Y, sin embargo, la gente aquí se me hace distante. Cordiales, sí. Educados, también. Pero fríos. No hay abrazos largos ni carcajadas escandalosas. No hay vecinas que entren sin avisar ni señores que se sienten contigo a hablar de vallenato sin conocerte. Hay paz, pero a veces siento que no hay alma.
Ahí es donde empiezo a comparar. Y no porque crea que todo lo de allá esté mal ni todo lo de acá esté bien. Al contrario. Me duele pensar que, en Colombia, tener agua potable, salud o acceso al arte aún sea privilegio y no derecho. Que las calles estén llenas de basura y las escuelas vacías de recursos. Me duele pensar que la belleza natural de mi tierra conviva con tanto abandono.
Pero también me duele que, en esta Europa ordenada, nadie parezca mirar a los ojos. Que la vida esté asegurada, sí, pero con candado. Que todo funcione, pero con frío. Aquí hay Estado, pero no hay pueblo. Y yo soy pueblo.

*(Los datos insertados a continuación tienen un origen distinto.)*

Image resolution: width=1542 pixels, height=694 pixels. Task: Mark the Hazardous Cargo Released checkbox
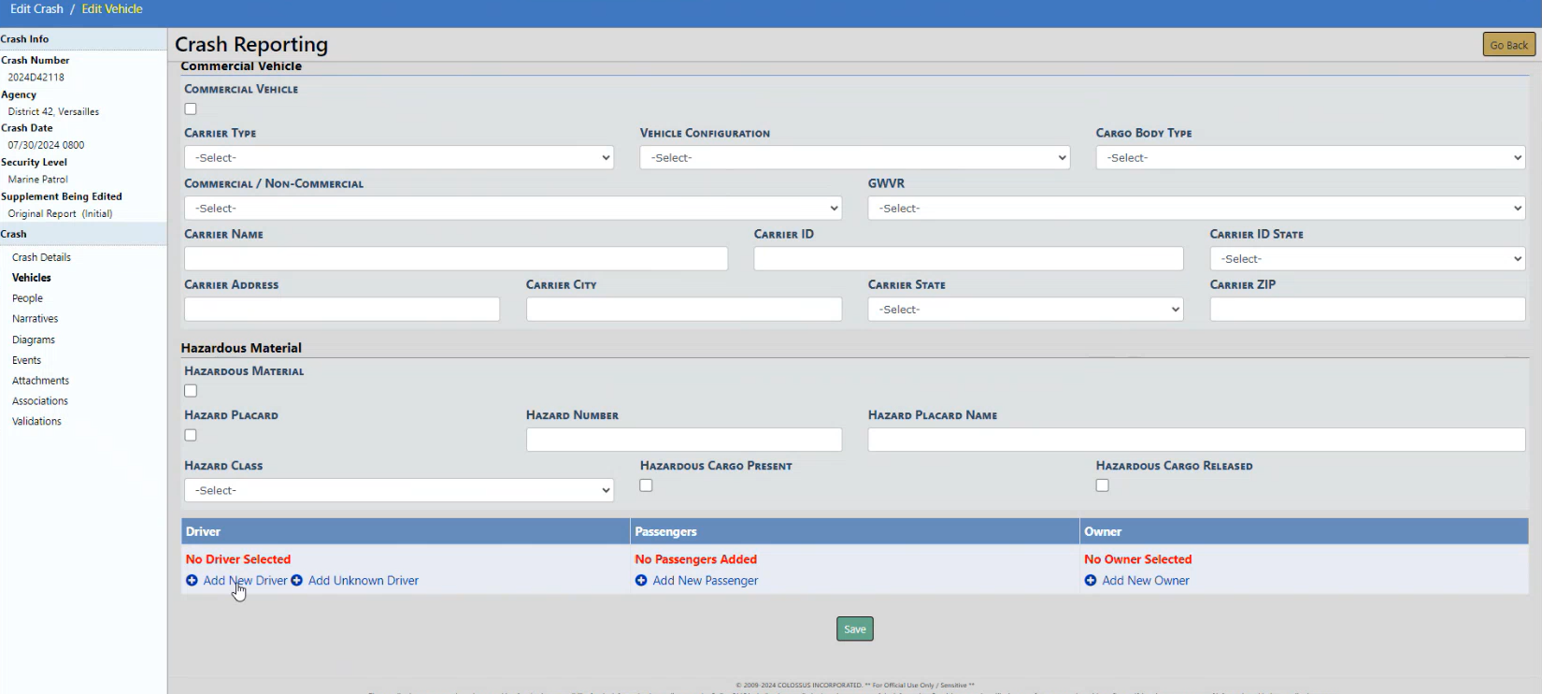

Extraño mi casa. Extraño mi gente. Extraño el bullicio de los días de festival, aunque nunca los viví de verdad. Extraño el canto que alguna vez desprecié por ser demasiado libre, demasiado desordenado, demasiado feliz. Hoy entiendo que en ese canto había resistencia, comunidad, verdad.
Hoy no estoy en Riohacha, pero el acordeón me suena en el pecho. Y en esta noche fría del este de Europa, me repito en voz baja: yo soy de La Guajira primo.